● **Required task**
Change "Size Guide" to "Size Chart" in the lines starting with the one containing "You are a computer-use agent. The image" and going on through the one containing "Action: click(x=195, y=735)", then output only those lines with everything else left as it is.

(Stored items)
** Start **

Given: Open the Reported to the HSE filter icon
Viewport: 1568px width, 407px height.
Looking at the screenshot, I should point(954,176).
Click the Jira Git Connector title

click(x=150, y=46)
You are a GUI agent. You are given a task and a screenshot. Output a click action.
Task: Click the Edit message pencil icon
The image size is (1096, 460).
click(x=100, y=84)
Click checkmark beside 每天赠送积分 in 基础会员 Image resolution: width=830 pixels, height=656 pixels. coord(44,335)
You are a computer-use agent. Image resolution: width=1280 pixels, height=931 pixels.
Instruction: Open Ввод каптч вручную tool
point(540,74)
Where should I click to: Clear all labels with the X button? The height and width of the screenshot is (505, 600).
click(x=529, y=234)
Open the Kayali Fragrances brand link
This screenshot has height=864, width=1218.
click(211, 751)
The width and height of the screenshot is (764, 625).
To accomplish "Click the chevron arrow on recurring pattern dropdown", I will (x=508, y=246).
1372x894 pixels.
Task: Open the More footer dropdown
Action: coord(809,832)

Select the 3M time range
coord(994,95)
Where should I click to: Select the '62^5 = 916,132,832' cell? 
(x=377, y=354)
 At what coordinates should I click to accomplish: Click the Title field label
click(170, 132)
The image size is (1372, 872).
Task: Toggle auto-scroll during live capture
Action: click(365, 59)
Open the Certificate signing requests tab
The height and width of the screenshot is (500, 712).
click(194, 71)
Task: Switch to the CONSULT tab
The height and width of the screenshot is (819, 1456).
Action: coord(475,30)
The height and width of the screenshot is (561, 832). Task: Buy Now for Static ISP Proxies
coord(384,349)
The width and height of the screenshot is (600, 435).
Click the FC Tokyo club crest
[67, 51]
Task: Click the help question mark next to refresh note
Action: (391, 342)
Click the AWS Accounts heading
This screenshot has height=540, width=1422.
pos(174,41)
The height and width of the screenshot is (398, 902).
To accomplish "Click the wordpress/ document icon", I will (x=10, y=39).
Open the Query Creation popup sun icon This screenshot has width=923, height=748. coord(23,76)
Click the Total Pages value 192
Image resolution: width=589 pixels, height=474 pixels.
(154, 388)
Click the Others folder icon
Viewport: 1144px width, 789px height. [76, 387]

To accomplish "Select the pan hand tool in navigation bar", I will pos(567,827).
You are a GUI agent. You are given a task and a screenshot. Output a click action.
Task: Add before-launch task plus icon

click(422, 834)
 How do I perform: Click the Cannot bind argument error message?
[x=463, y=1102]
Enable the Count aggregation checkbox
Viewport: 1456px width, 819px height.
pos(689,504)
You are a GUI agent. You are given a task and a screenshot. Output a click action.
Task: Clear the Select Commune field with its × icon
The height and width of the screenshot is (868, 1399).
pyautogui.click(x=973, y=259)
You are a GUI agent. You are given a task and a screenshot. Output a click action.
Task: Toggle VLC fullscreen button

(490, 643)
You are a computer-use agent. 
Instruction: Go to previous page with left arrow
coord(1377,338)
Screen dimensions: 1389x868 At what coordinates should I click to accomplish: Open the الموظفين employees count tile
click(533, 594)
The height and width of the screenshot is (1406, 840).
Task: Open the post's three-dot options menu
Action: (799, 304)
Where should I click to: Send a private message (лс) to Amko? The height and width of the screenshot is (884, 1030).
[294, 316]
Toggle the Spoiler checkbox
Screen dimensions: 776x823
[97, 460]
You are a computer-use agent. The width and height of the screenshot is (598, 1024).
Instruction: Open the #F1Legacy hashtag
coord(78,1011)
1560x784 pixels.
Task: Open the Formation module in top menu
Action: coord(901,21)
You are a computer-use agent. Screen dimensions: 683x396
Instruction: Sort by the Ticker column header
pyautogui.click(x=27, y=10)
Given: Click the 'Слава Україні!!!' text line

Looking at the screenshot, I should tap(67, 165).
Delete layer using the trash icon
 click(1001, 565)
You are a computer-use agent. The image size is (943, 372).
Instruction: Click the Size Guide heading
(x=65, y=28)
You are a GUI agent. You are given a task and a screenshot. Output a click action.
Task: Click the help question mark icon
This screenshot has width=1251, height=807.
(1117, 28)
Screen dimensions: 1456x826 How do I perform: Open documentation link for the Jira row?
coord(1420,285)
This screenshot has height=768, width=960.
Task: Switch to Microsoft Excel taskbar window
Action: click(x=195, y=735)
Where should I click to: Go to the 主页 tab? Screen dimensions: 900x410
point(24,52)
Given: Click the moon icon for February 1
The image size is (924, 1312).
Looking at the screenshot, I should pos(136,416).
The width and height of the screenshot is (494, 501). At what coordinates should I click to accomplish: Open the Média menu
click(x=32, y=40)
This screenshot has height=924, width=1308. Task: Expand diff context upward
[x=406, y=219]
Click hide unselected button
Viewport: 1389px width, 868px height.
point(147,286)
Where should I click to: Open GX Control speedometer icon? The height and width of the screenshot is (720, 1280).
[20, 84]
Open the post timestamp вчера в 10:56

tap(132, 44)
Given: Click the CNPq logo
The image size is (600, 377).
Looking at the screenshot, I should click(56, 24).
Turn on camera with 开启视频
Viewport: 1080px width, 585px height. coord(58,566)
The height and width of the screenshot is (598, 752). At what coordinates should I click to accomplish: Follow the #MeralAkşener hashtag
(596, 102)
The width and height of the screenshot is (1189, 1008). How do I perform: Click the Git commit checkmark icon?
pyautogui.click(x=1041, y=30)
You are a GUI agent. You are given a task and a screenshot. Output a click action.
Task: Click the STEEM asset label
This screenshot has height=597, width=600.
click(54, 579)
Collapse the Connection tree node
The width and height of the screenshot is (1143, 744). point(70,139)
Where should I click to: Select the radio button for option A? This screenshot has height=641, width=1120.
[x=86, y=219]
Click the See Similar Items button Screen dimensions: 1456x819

** End **

● **Complete answer**
You are a computer-use agent. The image size is (943, 372).
Instruction: Click the Size Chart heading
(x=65, y=28)
You are a GUI agent. You are given a task and a screenshot. Output a click action.
Task: Click the help question mark icon
This screenshot has width=1251, height=807.
(1117, 28)
Screen dimensions: 1456x826 How do I perform: Open documentation link for the Jira row?
coord(1420,285)
This screenshot has height=768, width=960.
Task: Switch to Microsoft Excel taskbar window
Action: click(x=195, y=735)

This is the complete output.